Sound Plays But Is Wrong

  1. Check mapping: Verify correct sound is mapped to the event in manifest

  2. Test isolation: Temporarily map all sounds to one file to isolate the issue

  3. Volume check: Ensure audio file isn’t silent or too quiet

Manifest Parse Errors

  1. Check RON syntax: Ensure proper RON format (commas between entries, colon between key/value)

  2. Verify sound types: All keys must match exact SoundType enum variant names

  3. Check for typos: Sound type names are case-sensitive (BrickDestroy not brickdestroy)

  4. Look for duplicates: Each sound type can only appear once in the map

Common Errors

“File not found”: Filename in manifest doesn’t match actual file. Check spelling and case.

“Unsupported format”: File is not OGG Vorbis. Convert using ffmpeg or Audacity.

“Unknown sound type”: Key in manifest doesn’t match any SoundType enum variant.

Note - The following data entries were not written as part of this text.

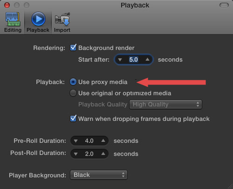The width and height of the screenshot is (233, 189).
Task: Decrease Pre-Roll Duration with down arrow
Action: click(x=75, y=141)
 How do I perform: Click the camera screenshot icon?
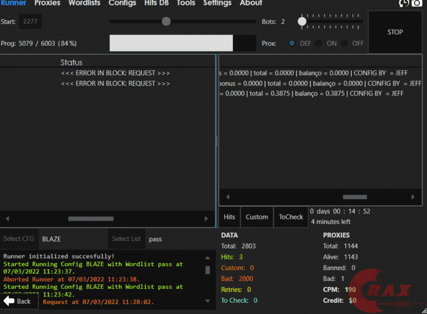(x=417, y=3)
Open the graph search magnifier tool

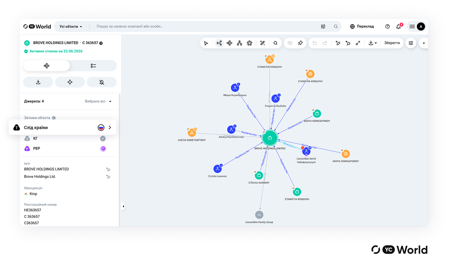tap(276, 43)
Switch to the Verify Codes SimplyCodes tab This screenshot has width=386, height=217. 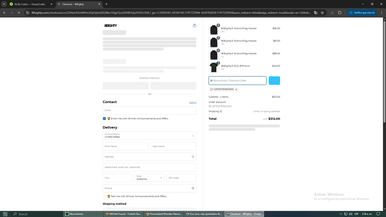pyautogui.click(x=30, y=4)
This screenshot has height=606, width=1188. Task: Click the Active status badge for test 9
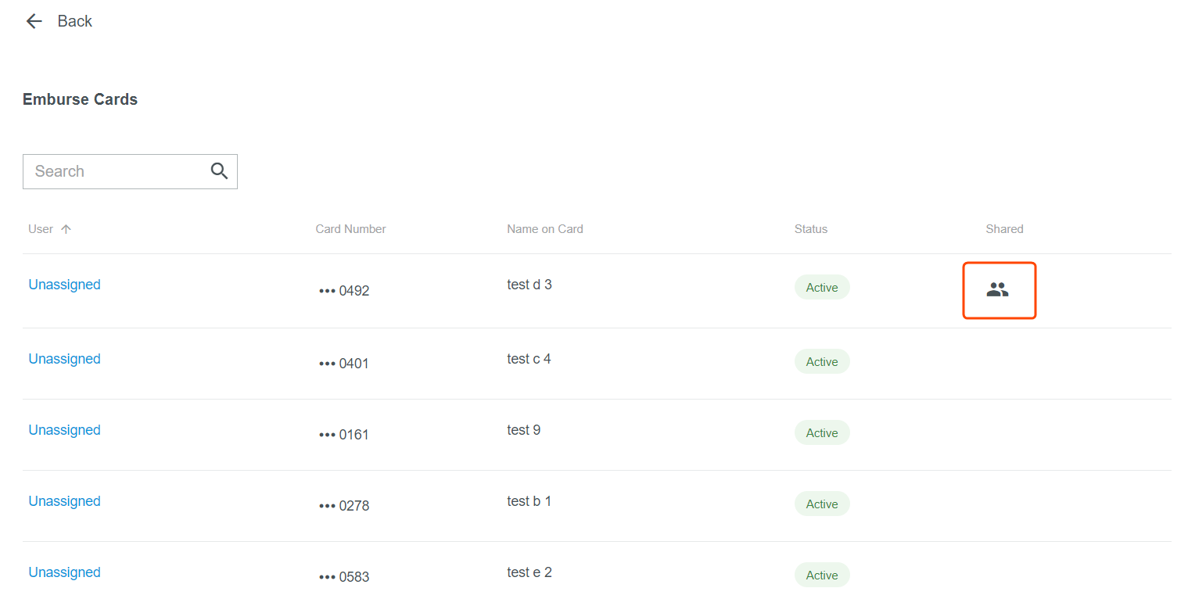point(822,433)
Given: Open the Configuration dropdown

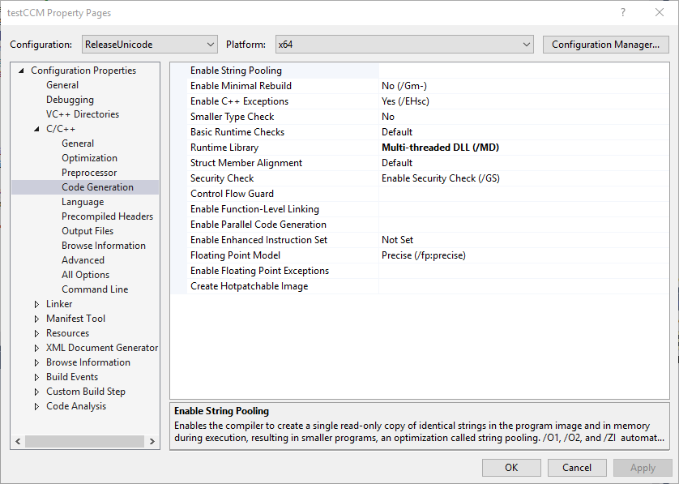Looking at the screenshot, I should (x=150, y=45).
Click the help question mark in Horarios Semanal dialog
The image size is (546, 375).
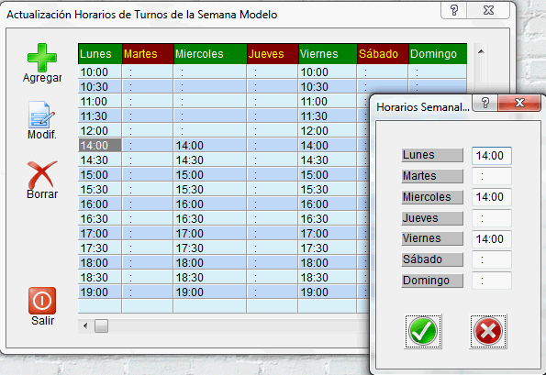(485, 103)
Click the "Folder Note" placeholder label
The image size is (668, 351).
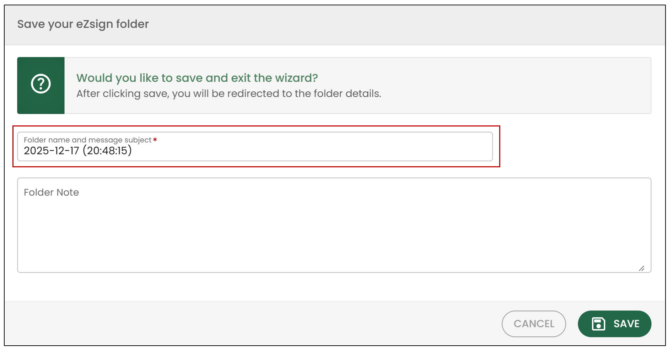[52, 192]
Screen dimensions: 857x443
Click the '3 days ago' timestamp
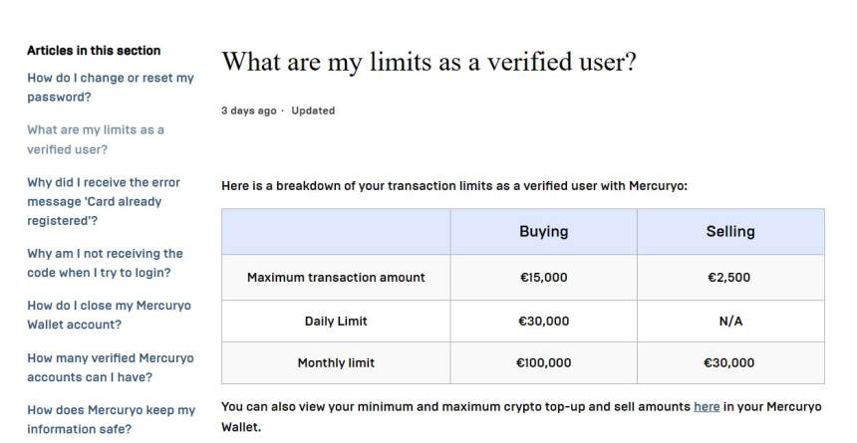pyautogui.click(x=248, y=111)
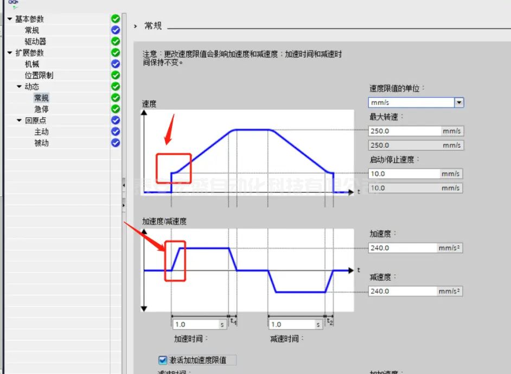Viewport: 511px width, 374px height.
Task: Go to 被动 under 回原点
Action: 42,143
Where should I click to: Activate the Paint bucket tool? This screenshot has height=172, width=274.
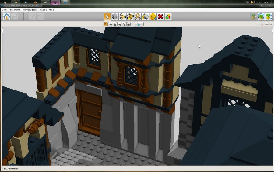point(145,16)
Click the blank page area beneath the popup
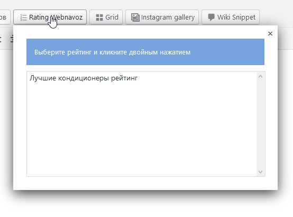Screen dimensions: 293x217 click(x=147, y=206)
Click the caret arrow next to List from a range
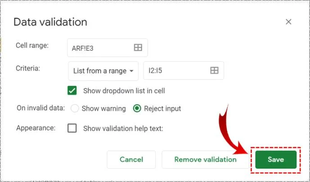The height and width of the screenshot is (182, 310). pyautogui.click(x=131, y=71)
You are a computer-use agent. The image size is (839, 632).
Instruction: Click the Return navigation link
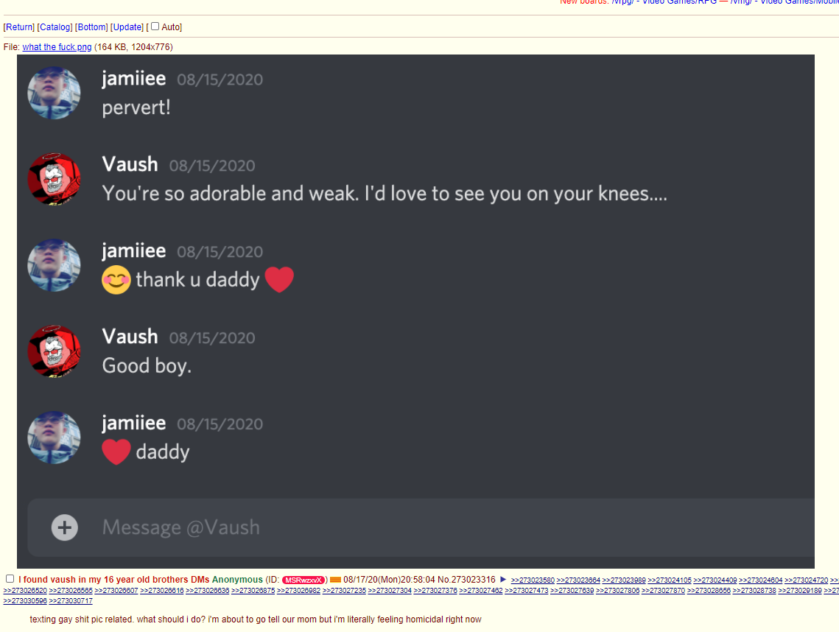[x=18, y=27]
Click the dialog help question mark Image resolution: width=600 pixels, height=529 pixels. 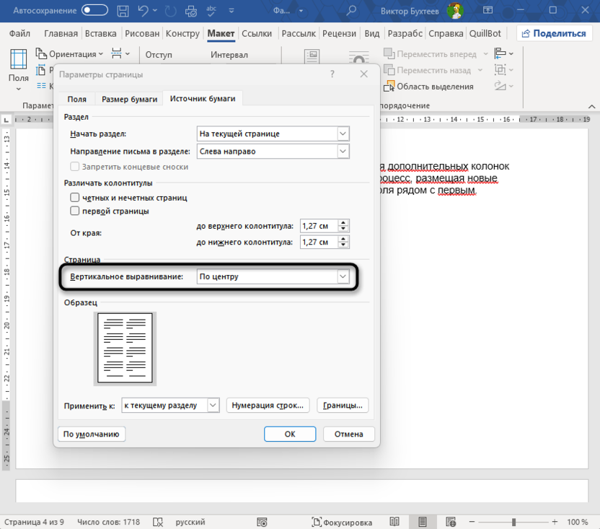pos(332,74)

Check spelling and capitalization.

Audio Configuration

The game provides global audio configuration in config/audio.ron:

AudioConfig(
    master_volume: 1.0,      // Overall volume (0.0-1.0)
    effects_volume: 0.8,     // Sound effects volume multiplier
    music_volume: 0.6,       // Music volume multiplier (when implemented)
)

See config/audio.ron for current settings and documentation.